EXERCISE TASK: Reproduce the part of the records that opens with the line containing "Find the location" and closes with the line containing "(939, 633).", word for word, leaving the pictures out of your answer.
====================
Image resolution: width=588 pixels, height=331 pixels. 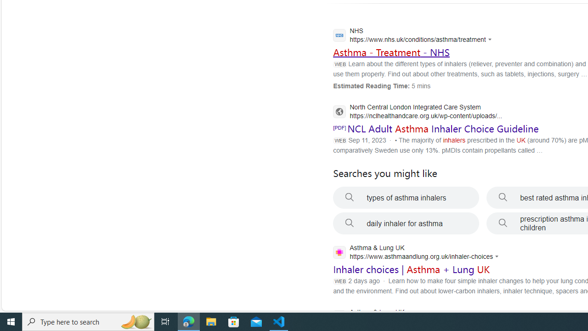 I want to click on 'NHS', so click(x=414, y=36).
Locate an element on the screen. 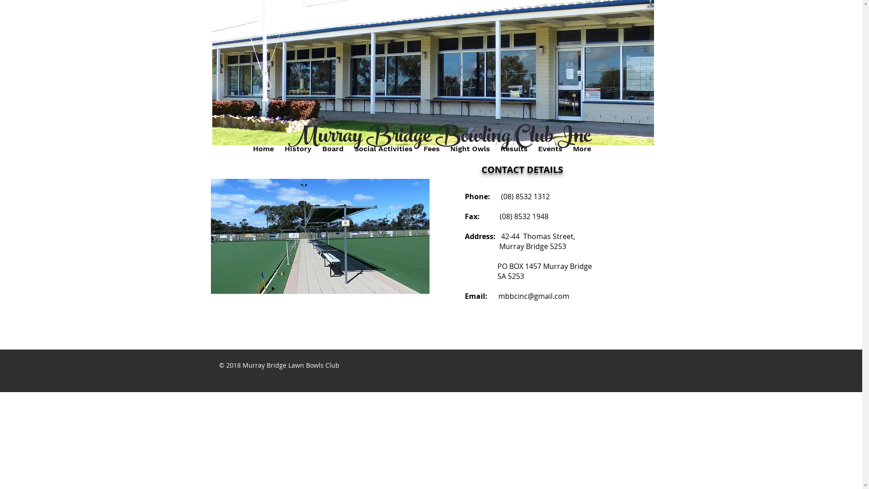 The image size is (869, 489). 'History' is located at coordinates (297, 148).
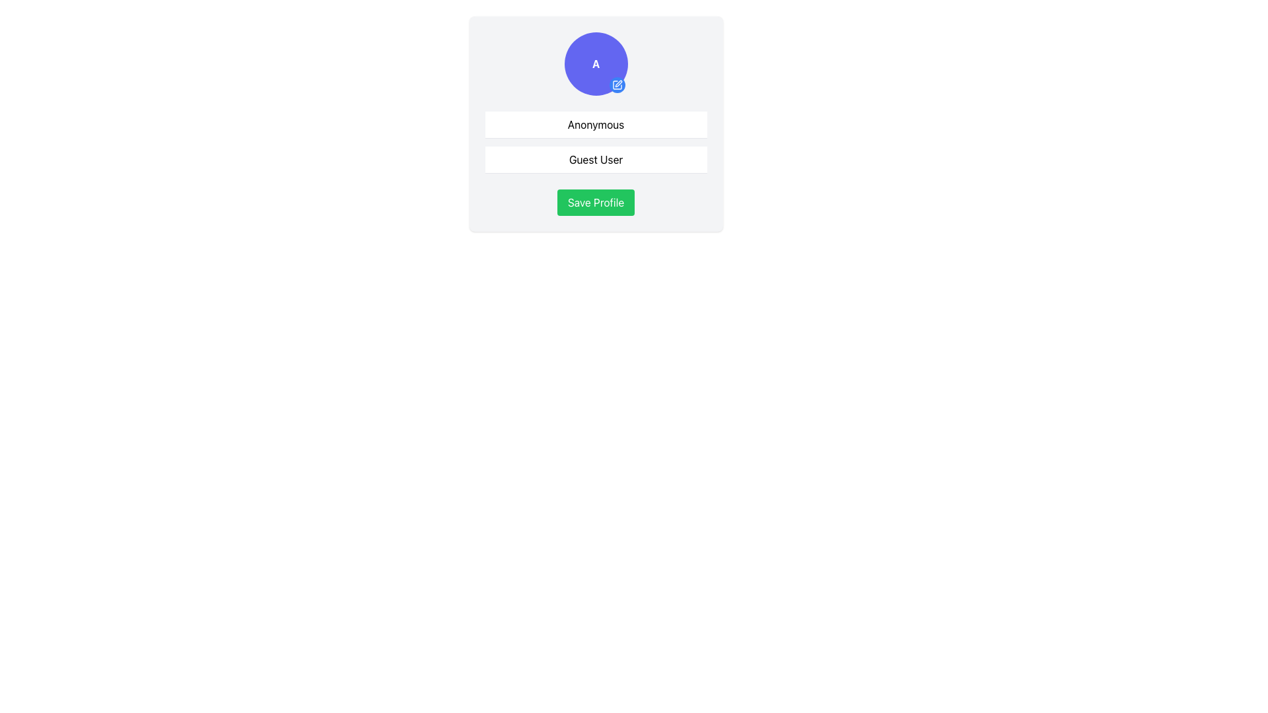 Image resolution: width=1268 pixels, height=713 pixels. Describe the element at coordinates (616, 85) in the screenshot. I see `the icon button located at the bottom-right corner of the circular avatar` at that location.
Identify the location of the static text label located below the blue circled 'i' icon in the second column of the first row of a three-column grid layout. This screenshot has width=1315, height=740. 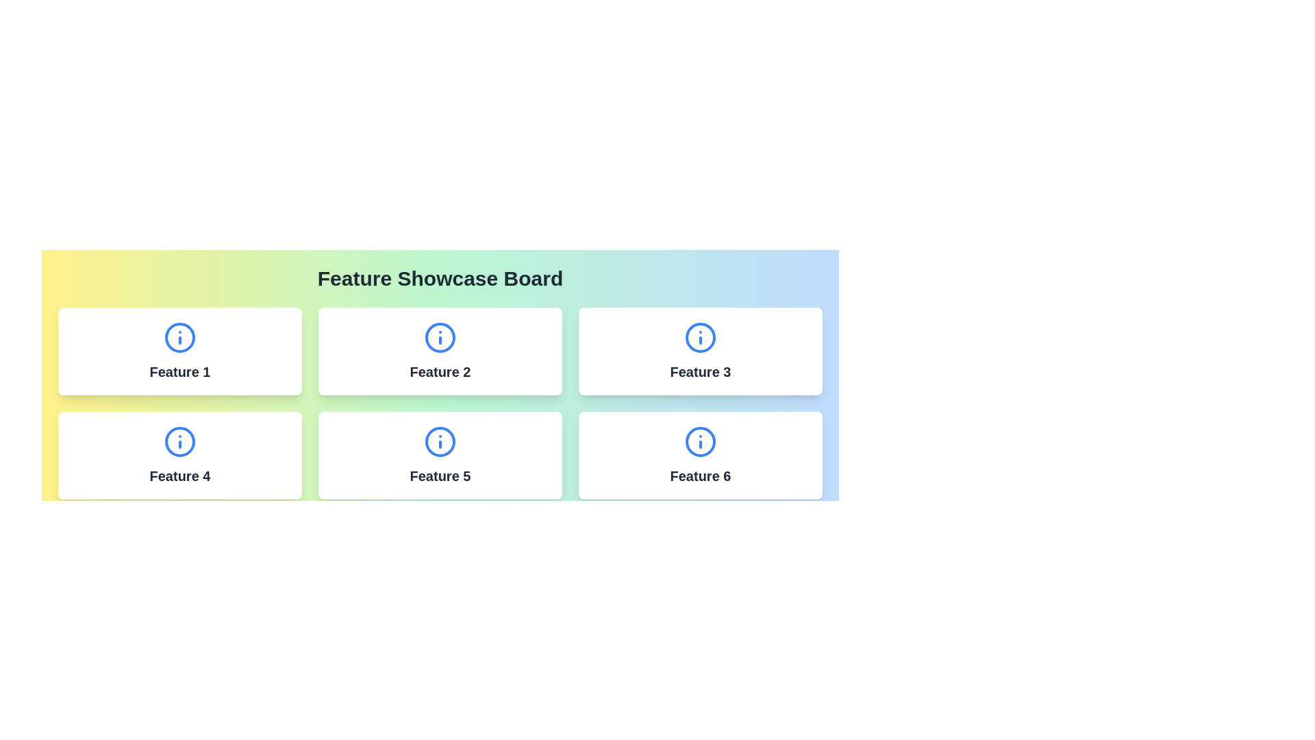
(441, 372).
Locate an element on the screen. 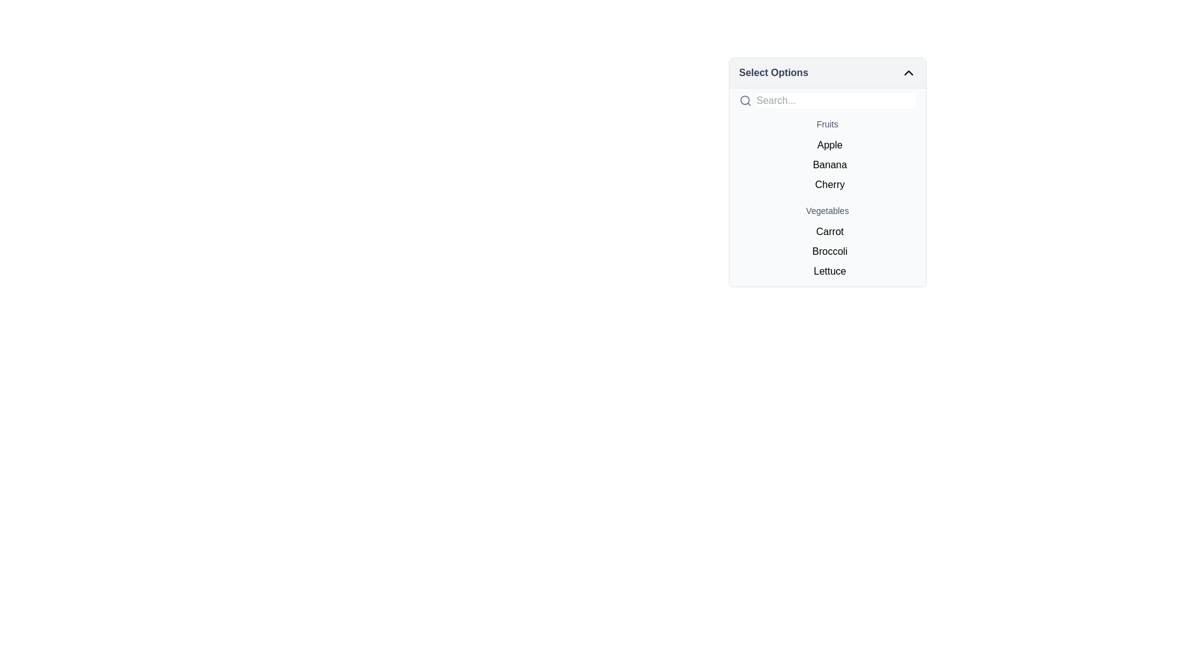  the text label 'Cherry' which is the third item in the 'Fruits' section of a dropdown menu, positioned below 'Banana' is located at coordinates (830, 185).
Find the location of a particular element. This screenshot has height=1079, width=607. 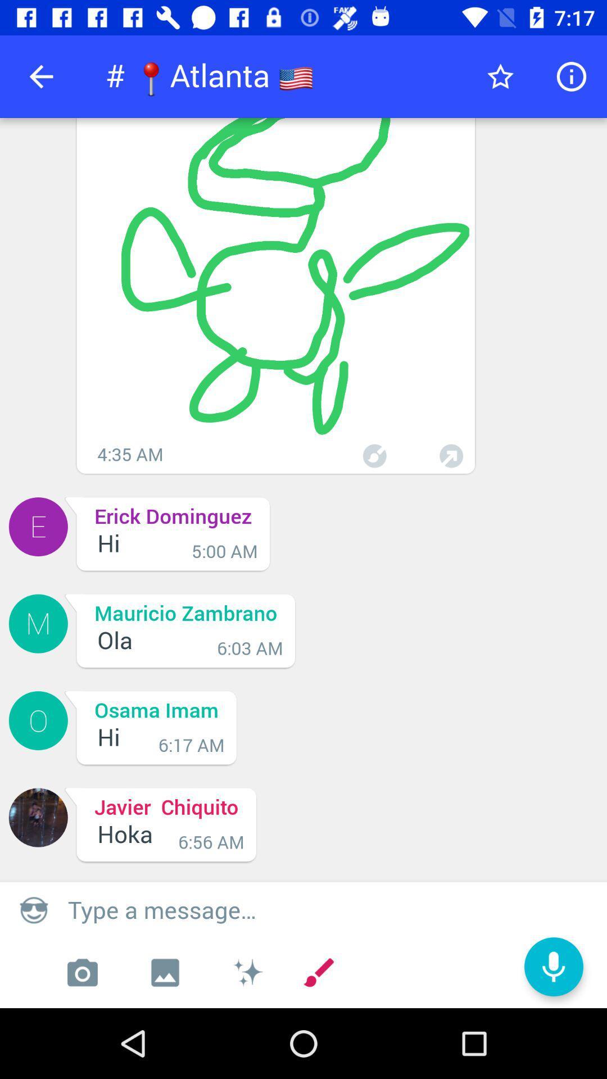

the wallpaper icon is located at coordinates (165, 972).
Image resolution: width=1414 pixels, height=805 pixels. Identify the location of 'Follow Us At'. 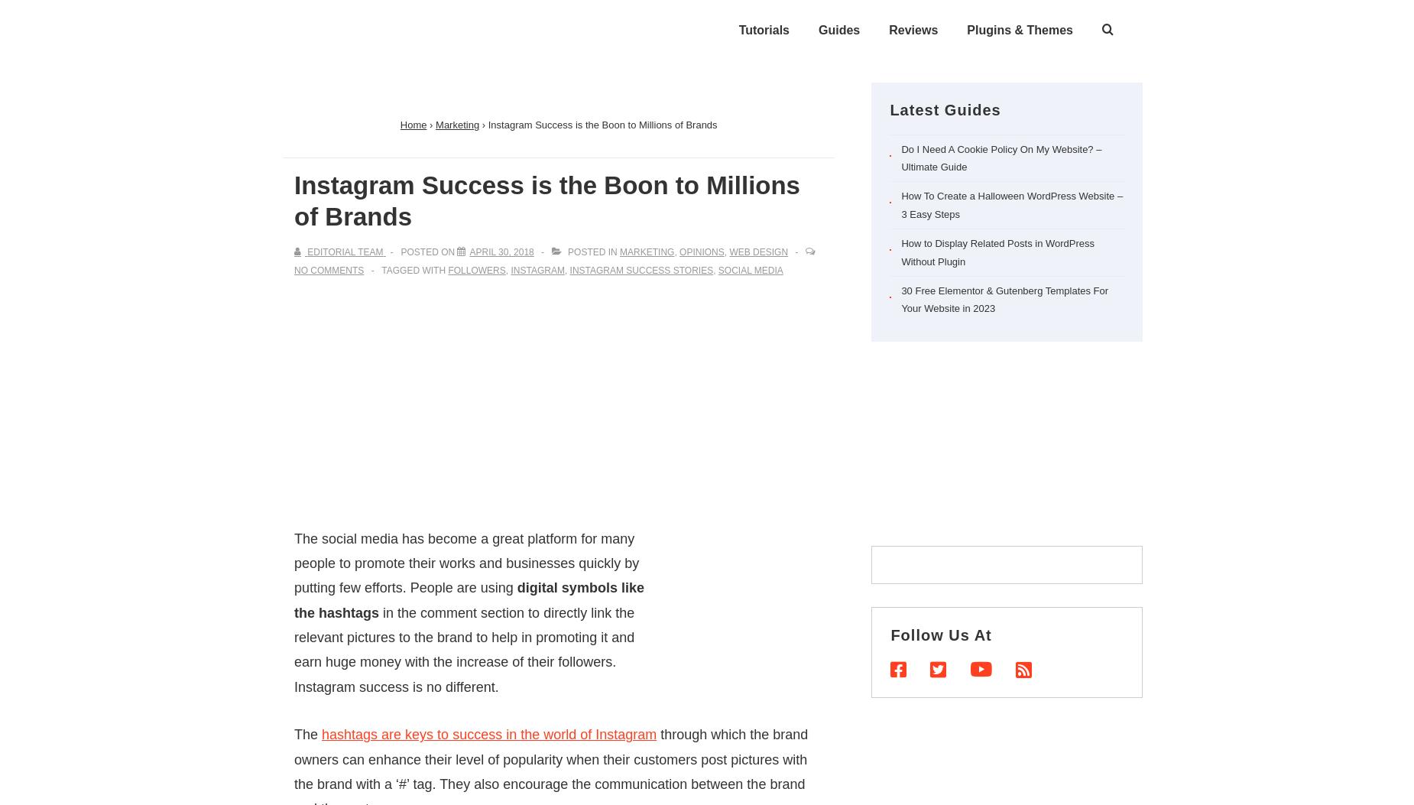
(939, 633).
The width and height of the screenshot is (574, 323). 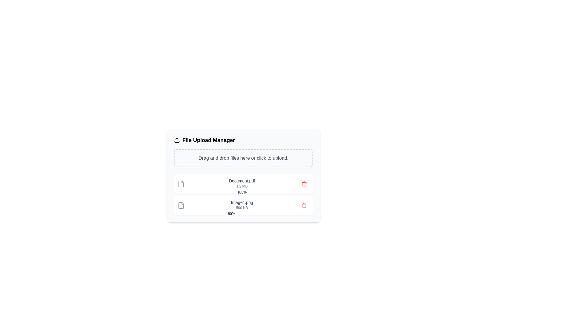 I want to click on the delete icon located above the trash button for 'Image1.png', so click(x=304, y=205).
====================
OUTPUT OF THE TASK:
Find the location of a particular element. This screenshot has height=1079, width=607. 

the wallpaper icon is located at coordinates (165, 972).
Image resolution: width=1414 pixels, height=805 pixels. Identify the location of 'Follow Us At'. 
(939, 633).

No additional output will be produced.